Do mesmo modo, enquanto estudei música, sempre me surpreendeu o facto de nunca haver, pelo menos, uma mulher compositora na História da Música. Podia percorrer os períodos todos, fazer arabescos barrocos, purezas clássicas ou divagações românticas mas... nada! O máximo que a História fixou – vejam bem como é fino este papel! – é uma mulher – musa inspiradora, que teve grande influência na vida de um compositor. Ás vezes, perguntava a mim própria se ela não lhe teria escrito metade das pautas... E mantido o silêncio, naturalmente, como é próprio das senhoras.


Uma professora minha explicou-me, na altura, que para estar ao mesmo nível que um rapaz (isto é, para pertencer à mesma classe) eu – por ser rapariga – tinha de ser cinco vezes melhor do que ele, porque o mundo era organizado por homens.
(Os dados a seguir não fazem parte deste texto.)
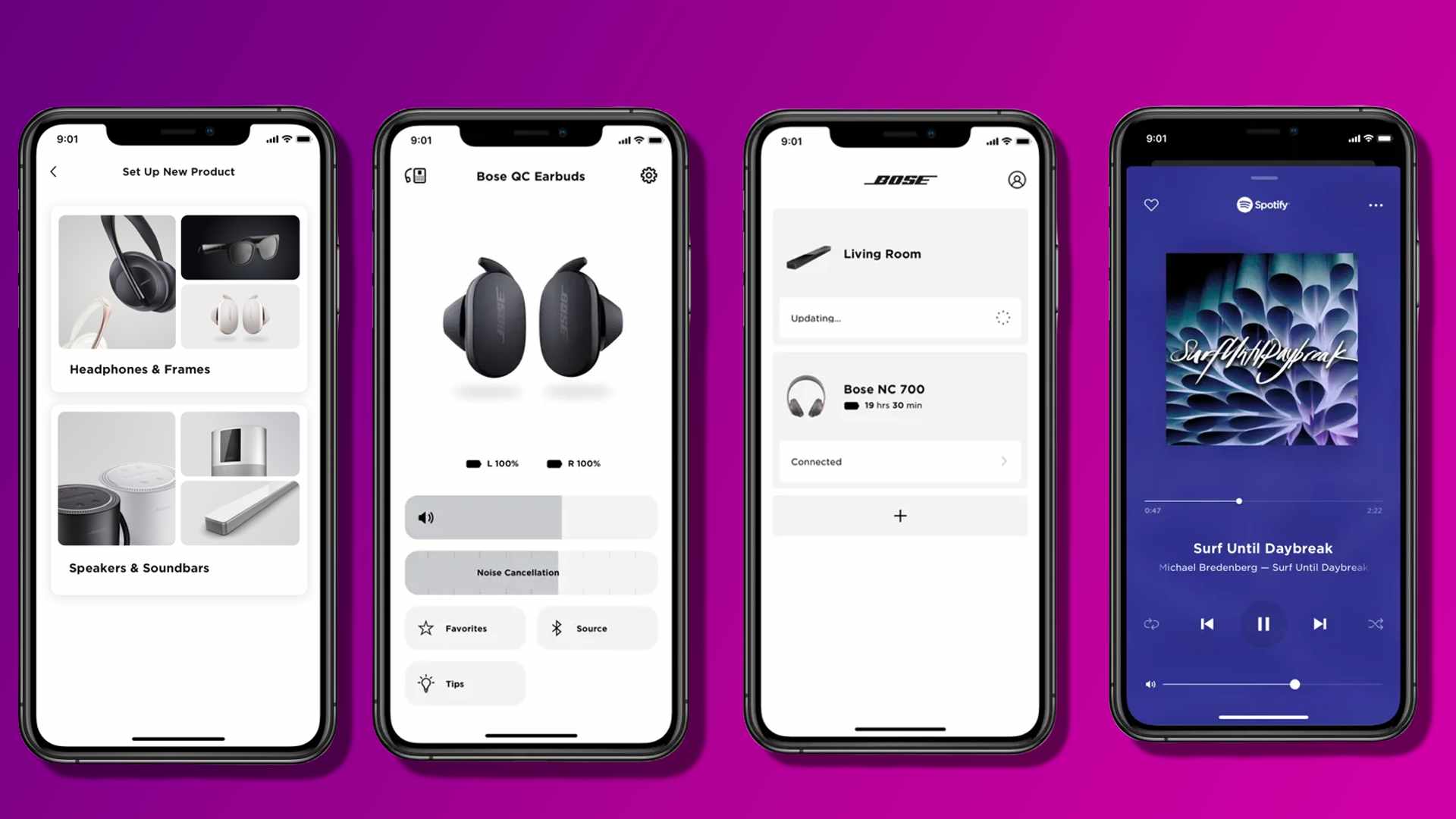This screenshot has width=1456, height=819.
Task: Click the Bose NC 700 headphones icon
Action: click(808, 395)
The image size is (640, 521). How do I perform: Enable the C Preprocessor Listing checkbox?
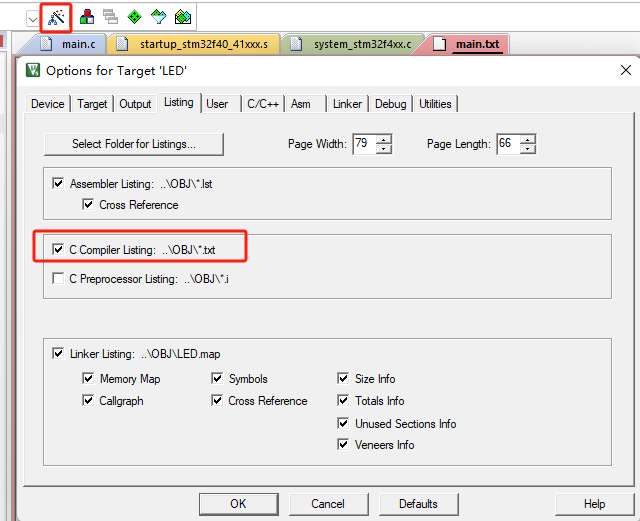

Talvez tenha sido uma maneira cruel de pôr a questão, mas foi muito bem absorvida.


Assim, com tanto trabalho para fazer, tanta afectividade (porque sou humana), tantas ideias e caminho a percorrer... parece-me que o mínimo que devo exigir, como ser humano, é o direito à liberdade e à igualdade. Até me dói que sejam precisas leis para isso. Mas já que são necessárias... que se façam.